── Input for this task ──

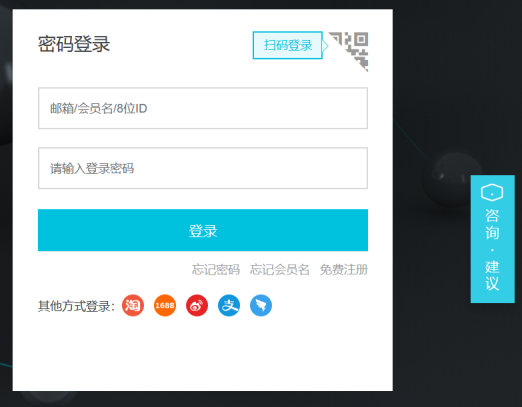Focus the 邮箱/会员名/8位ID input field

click(203, 108)
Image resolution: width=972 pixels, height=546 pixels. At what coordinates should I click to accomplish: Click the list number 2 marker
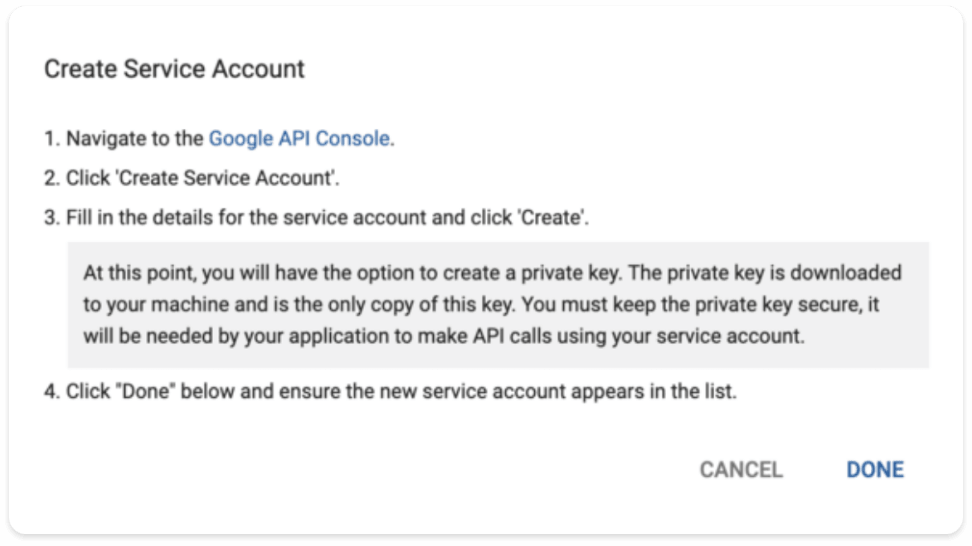(x=51, y=178)
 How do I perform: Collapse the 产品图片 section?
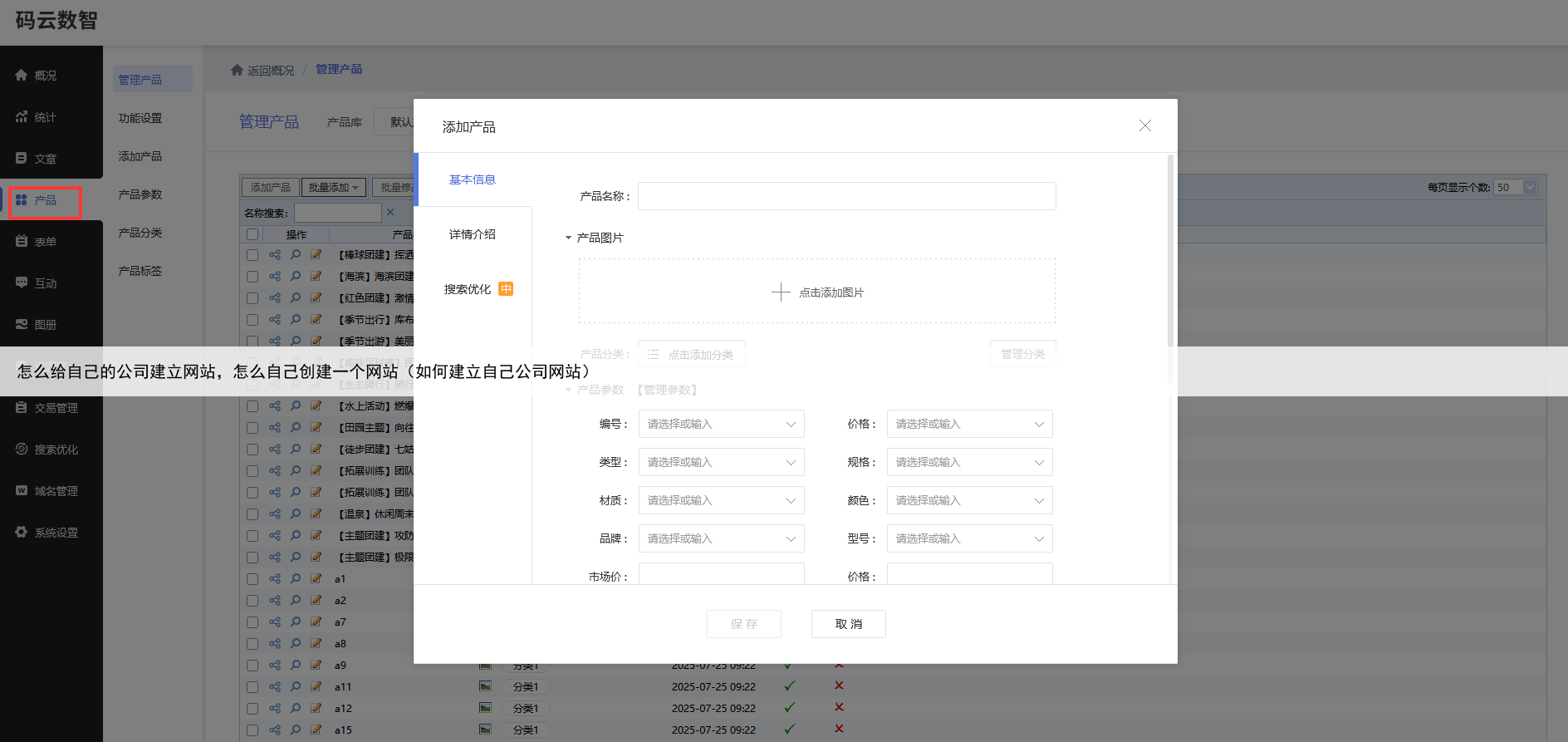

───

Please return the lines from the line with "Image resolution: width=972" through the last line of the data, both included, exactly, and without pictures.

> **Expected output**:
Image resolution: width=972 pixels, height=546 pixels. At what coordinates should I click to accomplish: Click the list number 2 marker
(x=51, y=178)
 How do I perform: Collapse the 产品图片 section?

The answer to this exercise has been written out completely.